Current state-of-the-art
The problem
The efficiency of gastrointestinal (GI) delivery for larger molecules like peptides using current methods is either low or very low and the reports are frequently controversial. To deliver large hydrophilic peptide active pharmaceutical ingredient (API) into systemic circulation three events must happen. First, API molecules should be internalized by human gut epithelial (enterocytes) and/or lamina propria cells. Second, enterocytes and/or lamina propria cells should release the APIs into the lamina propria interstitial tissue, i.e., interstitium. Third, after release, API molecules should enter the systemic circulation either via blood or lymphatic capillaries.
The third event is simple as gut lamina propria is well-vascularized interstitial space and contains both blood capillaries as well as lymphatic capillaries, which can uptake large molecules (up to 100 nanometers or ~200 kDa), including peptides, by different mechanisms. It is the first and the second event that pose the major challenge for the delivery of therapeutic peptides.

### PROVIDED DATA

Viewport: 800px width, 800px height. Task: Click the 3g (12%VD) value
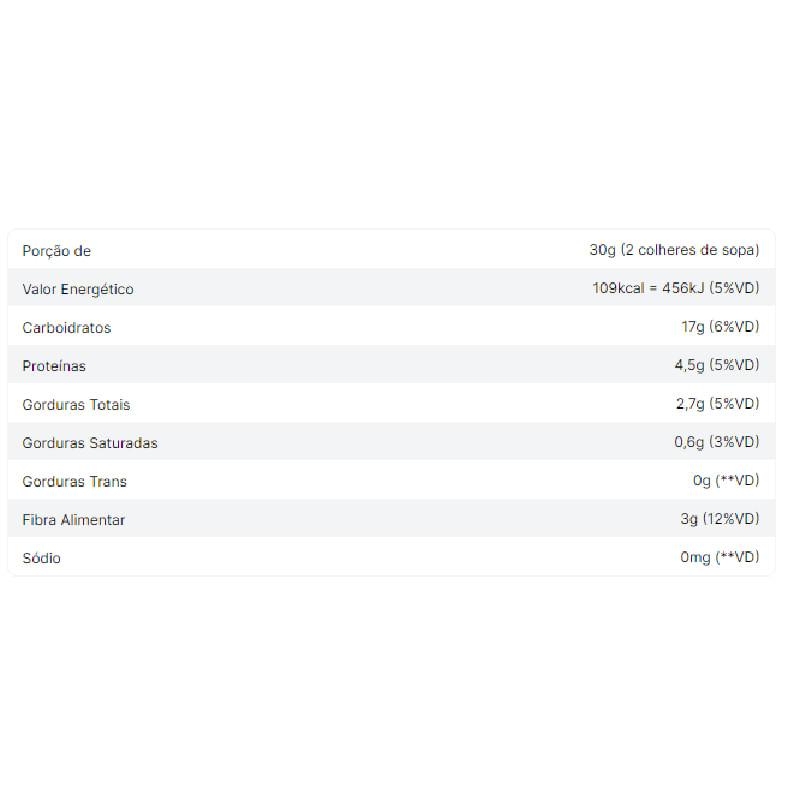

### PROBLEM SET
• A. Translate this sentence from the passage on gut delivery of peptides into Spanish: "It is the first and the second event that pose the major challenge for the delivery of therapeutic peptides."
• B. In the passage on gut delivery of peptides, what two kinds of capillaries does the gut lamina propria contain?
• C. Carry on the passage on gut delivery of peptides from its last sentence.

### TASK RESPONSES
• A. Son el primer y el segundo evento los que plantean el principal desafío para la administración de péptidos terapéuticos.

• B. Blood capillaries and lymphatic capillaries.

• C.
The solution
We propose novel and safe delivery system for a novel class of peptide pre-pro-drugs using cGMP standards. The driver of our delivery system provides the natural and safe delivery of pre-pro-API using ultra-efficient pathways that were shaped by evolution, whereas the pre-pro-API is tuned for internalization, release, and uptake. Pre-pro-API peptide concept represents the novel class of peptide drug utilizing cellular machinery for the proper delivery of API to the systemic circulation in unmodified form. This leads to a synergistic effect that should result in substantial lowering of therapeutic peptide API doses.
In this Solution, NextGenRnD reveals the gastrointestinal delivery system that can: (i) deliver hydrophilic therapeutic peptide APIs not exceeding 100 amino acid residues into systemic circulation; (ii) enhance absorption and delivery of peptides without loss of biological activity; (iii) be manufactured in quantities up to kilograms of API per year; (iv) substantially reduce the required API quantity needed for achieving therapeutic effect; and (v) be safely used in humans.